Terriennes

Sport féminin : médias et internautes appelés à se mobiliser

De gauche à droite : l'Anglaise Lucy Bronze, qui a remporté le titre des FIFA Awards, la Danoise Pernille Harder et la Française Wendie Renard, lors de l'annonce de la meilleure joueuse du monde de l'année à Zurich, en Suisse, le 17 décembre 2020.
De gauche à droite : l'Anglaise Lucy Bronze, qui a remporté le titre des FIFA Awards, la Danoise Pernille Harder et la Française Wendie Renard, lors de l'annonce de la meilleure joueuse du monde de l'année à Zurich, en Suisse, le 17 décembre 2020.
©Valeriano Di Domenico/Pool via AP

Où en est le sport féminin dans les médias ? En progression, lente mais certaine, au fil des succès des "filles", notamment dans des sports aussi populaires que le football, il reste néammoins à la traîne et directement impacté par la crise sanitaire et des stades privés de public... Sur les réseaux sociaux, l'opération #Sportfeminintoujours invite les internautes à soutenir leurs sportives préférées. 
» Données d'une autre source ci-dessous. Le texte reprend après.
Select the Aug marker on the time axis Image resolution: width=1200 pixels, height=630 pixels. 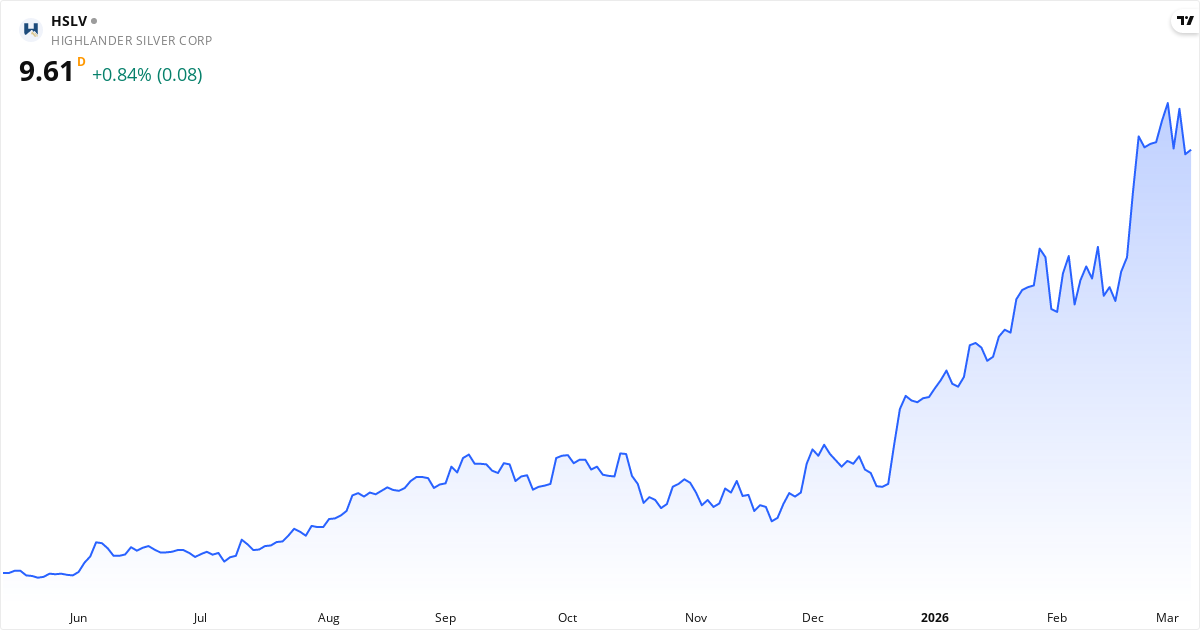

"On avance, mais on a encore une belle marge de progression!", lance Nodjialem Myaro, présidente de la Ligue féminine de handball et championne du monde 2003, si enthousiaste au terme du parcours de ses "Bleues", sacrées vice-championnes d'Europe en décembre 2020.

Davantage diffusé qu'avant, le sport féminin ne perce que timidement sur les écrans de télévision, mais ses promoteurs pensent qu'ils peuvent mettre en place "un cercle vertueux" : encourager la pratique, "casser les préjugés" et en faire aussi un spectacle qui se vend.

Cette semaine, le Conseil supérieur de l'audiovisuel (CSA) poursuit l'opération "Sport féminin toujours", initiée en 2014 et destinée à accroître la visibilité des sportives dans les médias. En quelques années, les retransmissions de sport féminin ont passé la barre des 10% (entre 14% et 18% en 2016). Mais l'objectif de 20% affiché en 2020 est tombé à l'eau à cause du Covid.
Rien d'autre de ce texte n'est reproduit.